I am a libertarian (in the general sense that I want less government - zero, to be more precise) and I do not "support the initial force that has already taken place in the formation of the system of property". I also do not wish to "use force to perpetuate it". Rights of property are extensions of one's right of action. So how can such rights entail force ? When is force needed ? Blank.
Slaveholders use force against their slaves in order to keep them from having wealth and become independent. Free people do not need to use force to respect each other's freedom and property (some people, of course, will use force in any context).
As I told creationists who wondered why I bothered, it's interesting to me to study unusual beliefs for the same reason it's interesting for doctors to study pathologies. You don't have to catch a disease to be able to understand it, fight it, or vaccinate against it.
Wow.
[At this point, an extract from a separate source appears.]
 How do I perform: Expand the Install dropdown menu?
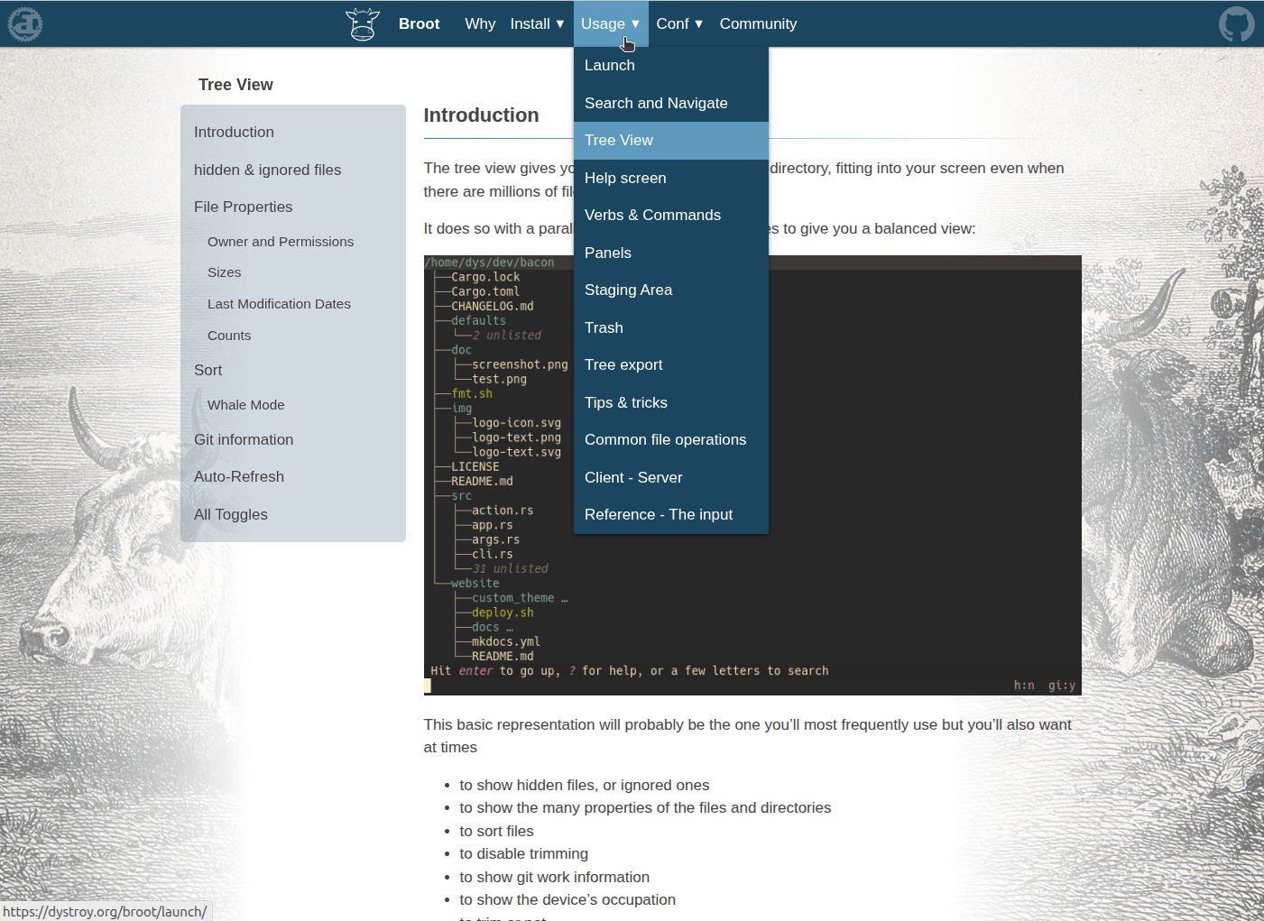pyautogui.click(x=537, y=24)
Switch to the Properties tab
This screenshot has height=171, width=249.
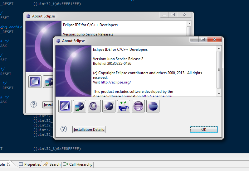[30, 164]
I didn't know the desire to stop the exploitation of the masses by ruling classes was a disease that needed vaccination. No one told the people who wrote the Magna Carta, I guess.
What do I think of Mike Huben after this ? I'm afraid I have to copy him on that one. I think he is no different than a Creationist. He shares the passion of the irrational fanatic, and he also shares their corruption of rationality and their willful ignorance of the facts. You can post on his blog if you want to tell him exactly what you think of his silly dictatorial belief system.